PursePeople

Katy Johnson and her Vintage Coach Crossbody

The flea market find that became a constant companion

We’re back today with a fresh installment of PursePeople, our series featuring real people, real bags and real stories. Today we meet Katy Johnson, a freelance creative hailing from New York, New York, where she still resides today. Katy’s well-loved vintage Coach bag caught our eye not only because vintage Coach has been trending big time but because she wears it oh so well. We chatted about how this bag came into Katy’s life, becoming a constant companion for a decade. Read the full feature below!

Name: Katy Johnson
Occupation: Freelance Video Editor/Project Coordinator
Resides in: New York, NY
Bag: Vintage Coach Crossbody

The Bag

I remember one Sunday in the summer before high school, my mother took me on a special trip to the Grand Bazaar NYC, which I didn’t know at the time is the oldest flea market in New York City. The market, which most all Sundays of the year sets up in the yard of a public school on the Upper West Side, was established in 1982 by a group of parents to raise money for their children’s schools. I have always loved flea markets, yard sales, and thrift shops, so I had my eye out for something special that day, but I didn’t know exactly what. My mom had taken us there with something specific in mind to buy for our apartment, but I remember that she didn’t find what she was looking for.

On our way out of the market, we passed a vendor with vintage clothes and accessories. At the time, the most experience I had with the concept of “vintage” revolved around begging my parents to let me borrow their old clothes. However, going into my first year of high school, I had an innate desire to begin exploring self-expression through my clothes and started to understand what it could feel like to curate my own wardrobe, albeit on an extreme, non-existent budget.

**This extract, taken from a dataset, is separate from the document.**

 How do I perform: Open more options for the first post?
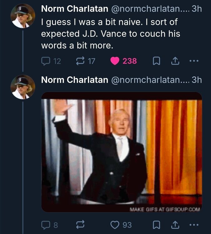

So, my mom and I looked around this bustling tent of vintage finds, and then I spotted this well-loved caramel brown leather Coach bag. I tend to ascribe feelings to inanimate objects, so I’m sure that I decided the bag was somehow calling out to me, in desperate need of a good home. I think my mom paid $65 for the bag, which at the time, would have been a lot for my mom to afford, but part of me thinks that she knew I would have it forever. My mom always had her own collection of Coach bags that I absolutely coveted, and I always admired and tried to emulate her style. In this way, finding the bag felt a little like destiny, and was a nod towards my soon-to-be, young adulthood.

A Forever Companion

I love its simple silhouette, its durability, and its adaptability; how it transforms with me as my style transforms. As someone who is constantly anxious about misplacing things, I love how generously it can hold so many, or so few of my belongings, and how it does so in such a secure way with its signature turn-lock clasp. I especially appreciated how forgiving it was through my teen years when I would drop it on the ground, or scrape it against a boulder in the park while getting up to teenage antics with my friends. I love how it remains as forgiving as ever, even ten years into owning it.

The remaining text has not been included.